- _WHAT IS EXPECTED_: An exact copy of the records below is required, and it must contain no pictures.

Pixel coordinate grounding data:

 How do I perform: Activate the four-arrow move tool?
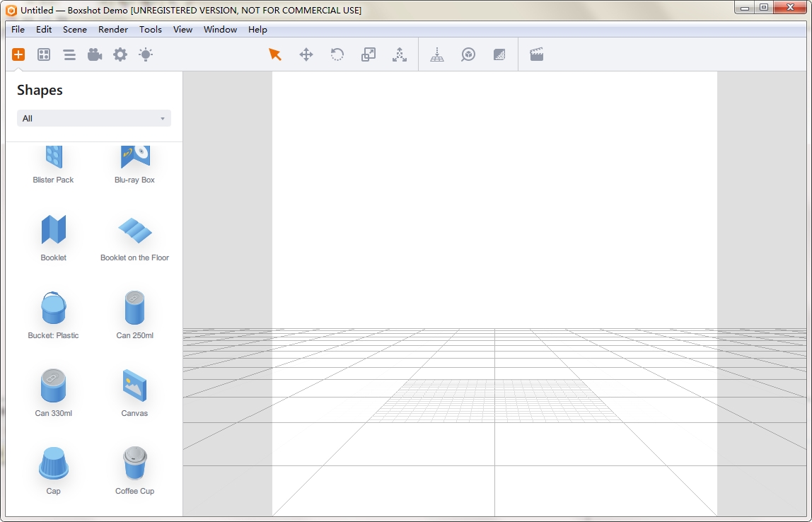[x=306, y=54]
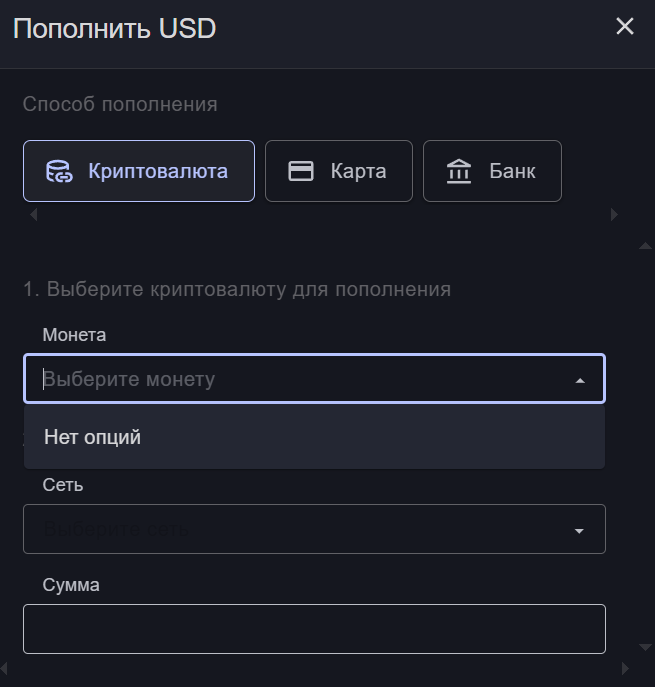Click the vertical scrollbar up arrow
Image resolution: width=655 pixels, height=687 pixels.
click(x=645, y=245)
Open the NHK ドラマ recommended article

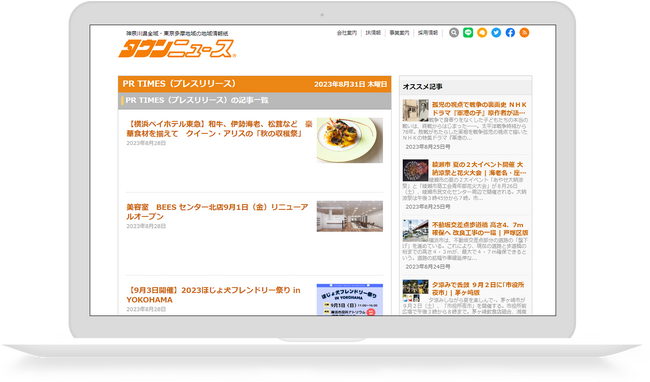480,109
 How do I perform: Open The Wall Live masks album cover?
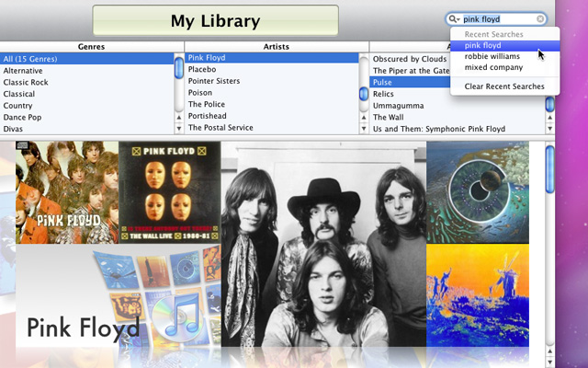pos(169,192)
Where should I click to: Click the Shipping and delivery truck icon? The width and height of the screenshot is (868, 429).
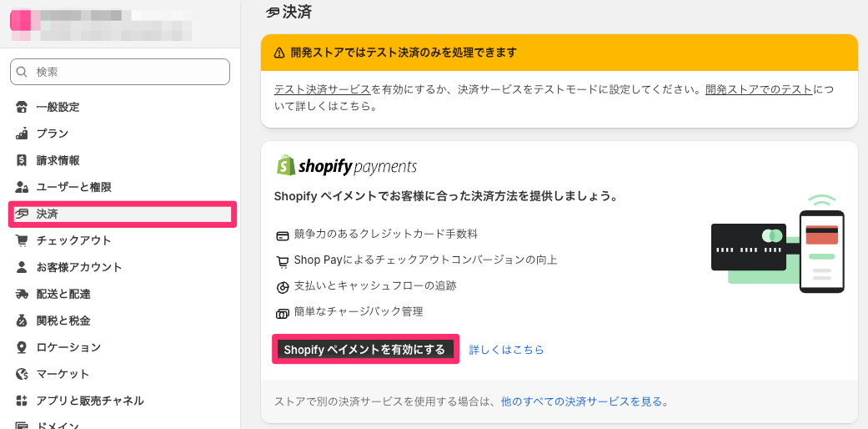coord(22,294)
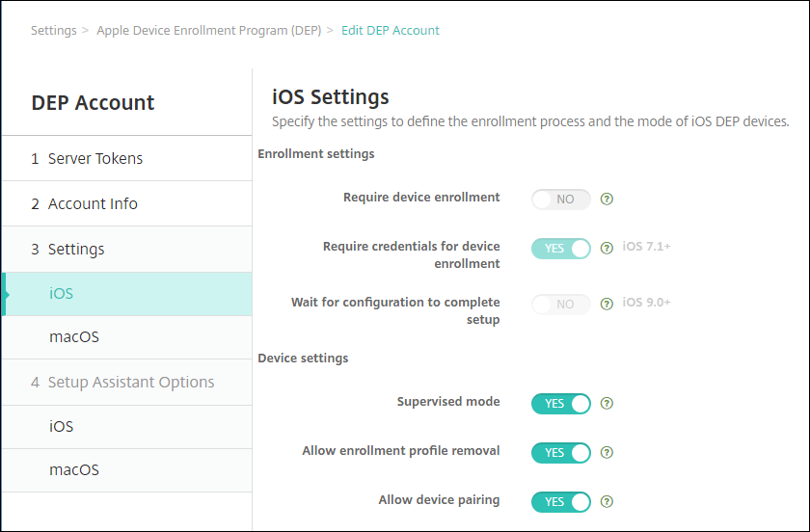Click help icon beside Require credentials toggle
The width and height of the screenshot is (810, 532).
point(607,248)
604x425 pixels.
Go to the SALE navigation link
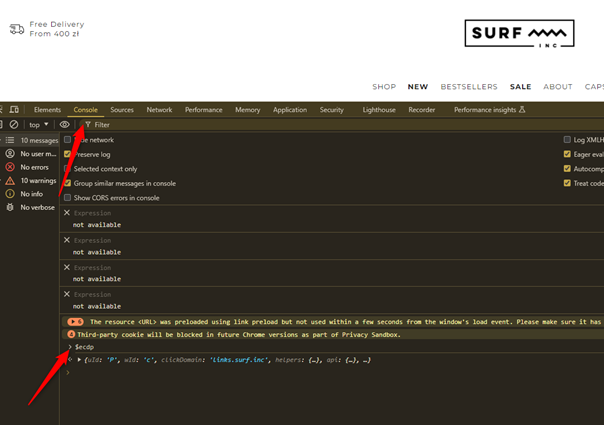pos(520,87)
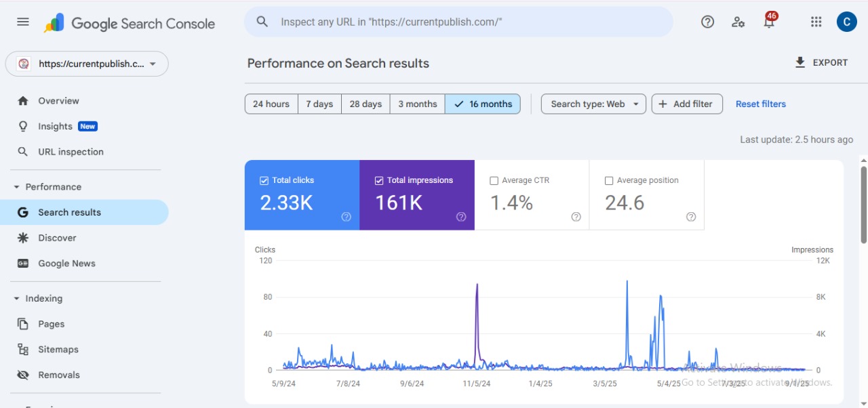The width and height of the screenshot is (868, 408).
Task: Click the Reset filters link
Action: (x=760, y=104)
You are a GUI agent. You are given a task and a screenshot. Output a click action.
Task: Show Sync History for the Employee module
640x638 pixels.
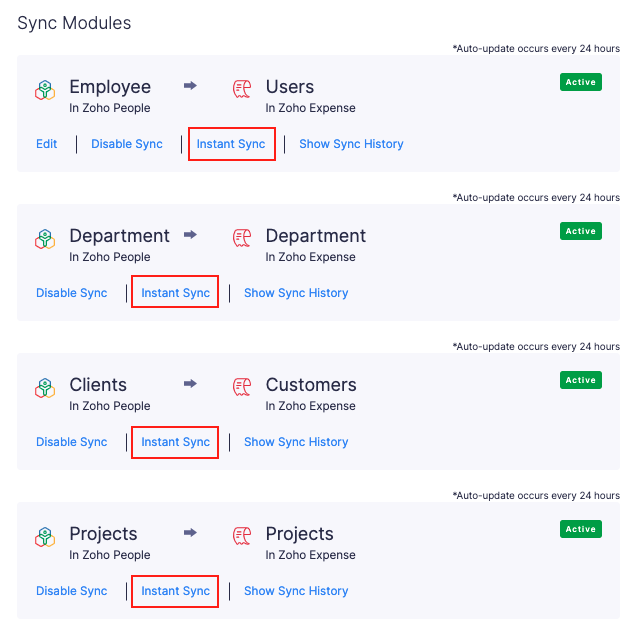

- _ANSWER TO THE PROBLEM_:
 How do I perform: Activate the four-arrow move tool?
[x=306, y=54]
Click the vertical scrollbar up arrow
Image resolution: width=655 pixels, height=687 pixels.
click(x=645, y=245)
Open the NHK ドラマ recommended article

480,109
 How do I perform: Open The Wall Live masks album cover?
pos(169,192)
Where should I click to: Click the Shipping and delivery truck icon? The width and height of the screenshot is (868, 429).
coord(22,294)
Click help icon beside Require credentials toggle
The width and height of the screenshot is (810, 532).
point(607,248)
604x425 pixels.
Go to the SALE navigation link
pos(520,87)
The width and height of the screenshot is (868, 408).
Task: Click the Reset filters link
Action: (x=760, y=104)
You are a GUI agent. You are given a task and a screenshot. Output a click action.
Task: Show Sync History for the Employee module
640x638 pixels.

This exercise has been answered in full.